L’opposition unie, un front inédit pour la Géorgie
Pour la première fois, les principales forces d’opposition ont réussi à dépasser leurs divisions pour former une alliance contre le Rêve géorgien. Parmi ces forces figurent le Mouvement national uni (MNU) de l’ex-président emprisonné Mikheïl Saakachvili, la Coalition pour le changement, et des partis tels que Lelo, dirigé par l’ancien banquier Mamuka Khazaradze. Cette coalition espère insuffler un vent de changement en promettant des réformes électorales, judiciaires, et l’abrogation des lois controversées récemment votées. Elle s’engage à organiser de nouvelles élections dans l’année suivant une victoire pour refléter plus fidèlement la volonté des électeurs.

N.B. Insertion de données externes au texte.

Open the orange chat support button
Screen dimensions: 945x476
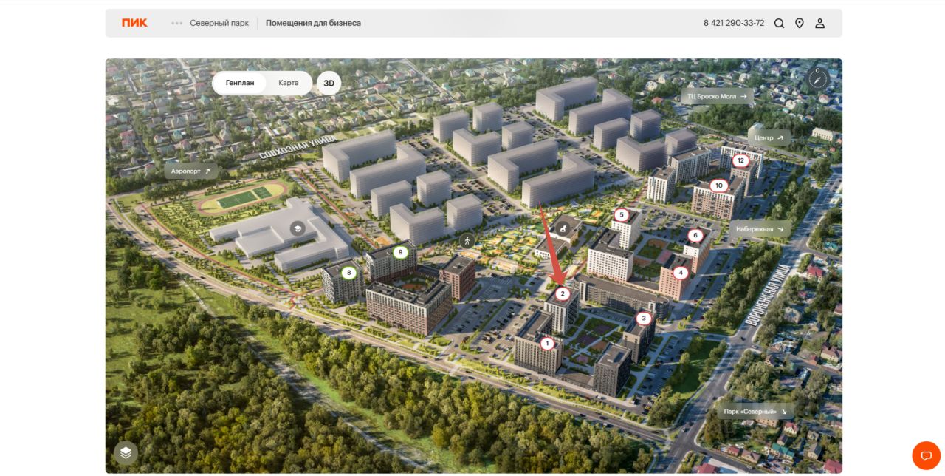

Le Rêve géorgien, quant à lui, a mené une campagne intense contre l’opposition, n’hésitant pas à recourir à une rhétorique sécuritaire en liant ses adversaires à l’instabilité ukrainienne et en les accusant d’être à la solde de puissances étrangères. Des rassemblements massifs ont été organisés par les deux camps, illustrant un climat électoral tendu, marqué par des accusations d’intimidation et de manipulations.
Alors que les électeurs géorgiens se préparent à faire leur choix, les regards sont tournés vers Moscou et Bruxelles. La Russie, qui entretient des bases militaires en Abkhazie et Ossétie du Sud depuis la guerre de 2008, surveille de près ces élections et ne cache pas son hostilité envers l’influence occidentale dans la région. Le Kremlin a récemment accusé les Occidentaux d’ingérence dans le processus électoral géorgien, affirmant que l’UE et les États-Unis cherchaient à dicter leurs conditions à Tbilissi.
Du côté de l’Union européenne, les inquiétudes sont vives face à la dérive autoritaire du gouvernement géorgien. Josep Borrell, chef de la diplomatie européenne, a évoqué un « glissement vers l’autoritarisme » et affirmé que l’issue de ce scrutin serait un test crucial pour l’avenir européen de la Géorgie. Les relations entre l’UE et Tbilissi sont au plus bas, en raison des récentes lois inspirées de la législation russe, qui ont entraîné la suspension du processus d’adhésion à l’UE.
Un avenir incertain
L’issue de ces élections législatives demeure incertaine, d’autant plus que de nombreux électeurs restent indécis. En cas de victoire du Rêve géorgien, le pays pourrait s’engager sur une voie de plus en plus autocratique, marquée par une répression accrue des voix dissidentes et une politique intérieure inspirée du modèle russe. À l’inverse, une victoire de l’opposition ouvrirait la voie à un gouvernement de coalition susceptible de rapprocher la Géorgie de l’UE et de renforcer ses institutions démocratiques.
Ce scrutin, l’un des plus importants depuis l’indépendance de l’URSS, déterminera si la Géorgie choisira de poursuivre sa route vers l’intégration européenne ou de se replier sur une politique prorusse autoritaire. Les résultats des élections seront déterminants pour l’avenir démocratique du pays, qui oscille entre l’aspiration à l’UE et les pressions de son puissant voisin russe.